Tedros Adhanom Ghebreyesus said climate change is driving Europe’s heat in a new post on X after Sentinel-3 captured surface temperatures as high as 131 degrees Fahrenheit in parts of Europe and northern Africa on June 23. The World Health Organization says more than 1,300 deaths may be linked to the heat wave.
The WHO chief wrote that “Europe is the fastest-warming continent on Earth, heating at twice the global average.” That warning landed as France recorded its hottest June day ever and the satellite image put the heat in sharp relief across central Spain, western France and northern Africa.
Sentinel-3 June 23 data
Sentinel-3 measured surface temperatures of 118 degrees Fahrenheit in Madrid and 111 degrees Fahrenheit in Rome, using its Sea and Land Surface Temperature Radiometer to send real-time readings over land and water. The European Space Agency image shows hotter temperatures in red and violet, turning the heat wave into a map instead of a headline.
The satellite data gives researchers a way to track where the heat concentrated and how it spread across Europe. That matters because the same system is being used to study both the causes and the effects of the atmospheric phenomena behind the temperatures.
WHO death estimate
WHO authorities estimate that over 1,300 deaths may be linked to the heat wave that swept across Europe earlier this month.
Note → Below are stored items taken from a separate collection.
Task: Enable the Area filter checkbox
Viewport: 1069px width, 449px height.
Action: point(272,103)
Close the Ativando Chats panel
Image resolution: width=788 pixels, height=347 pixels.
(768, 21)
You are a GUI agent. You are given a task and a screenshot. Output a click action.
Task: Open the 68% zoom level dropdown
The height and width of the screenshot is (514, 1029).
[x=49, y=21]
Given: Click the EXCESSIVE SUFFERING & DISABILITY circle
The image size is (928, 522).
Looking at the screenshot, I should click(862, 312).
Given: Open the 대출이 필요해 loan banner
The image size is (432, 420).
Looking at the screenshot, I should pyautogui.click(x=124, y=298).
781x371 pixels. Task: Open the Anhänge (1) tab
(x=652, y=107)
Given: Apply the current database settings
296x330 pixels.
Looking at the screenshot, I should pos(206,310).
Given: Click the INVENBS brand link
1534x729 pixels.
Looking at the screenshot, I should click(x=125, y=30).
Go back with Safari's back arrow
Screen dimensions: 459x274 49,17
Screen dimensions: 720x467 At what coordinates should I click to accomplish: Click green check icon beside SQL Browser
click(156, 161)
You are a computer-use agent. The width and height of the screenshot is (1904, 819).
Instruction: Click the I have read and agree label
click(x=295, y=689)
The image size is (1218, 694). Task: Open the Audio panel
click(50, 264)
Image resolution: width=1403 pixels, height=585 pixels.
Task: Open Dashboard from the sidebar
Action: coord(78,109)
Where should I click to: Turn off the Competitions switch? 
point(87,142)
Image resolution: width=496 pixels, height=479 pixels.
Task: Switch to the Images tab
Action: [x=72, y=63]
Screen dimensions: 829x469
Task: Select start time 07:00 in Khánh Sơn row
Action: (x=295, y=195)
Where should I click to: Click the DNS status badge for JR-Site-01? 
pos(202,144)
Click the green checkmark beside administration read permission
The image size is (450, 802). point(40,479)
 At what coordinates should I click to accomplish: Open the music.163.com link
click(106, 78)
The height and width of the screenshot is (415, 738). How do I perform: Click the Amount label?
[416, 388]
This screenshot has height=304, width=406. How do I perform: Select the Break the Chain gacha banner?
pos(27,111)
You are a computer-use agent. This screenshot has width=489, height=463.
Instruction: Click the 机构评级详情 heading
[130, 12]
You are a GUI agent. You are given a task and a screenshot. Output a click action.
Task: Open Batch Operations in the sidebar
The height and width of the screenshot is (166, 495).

The figure sits alongside the record temperatures, tying the event to a public-health toll that was measured after the temperature spike, not during it.
Temperatures this high were unprecedented across much of Europe, but the satellite record also helps researchers compare surface heat across land regions in one pass. For readers, the sharpest remaining question is how many deaths will ultimately be linked to the heat wave across Europe.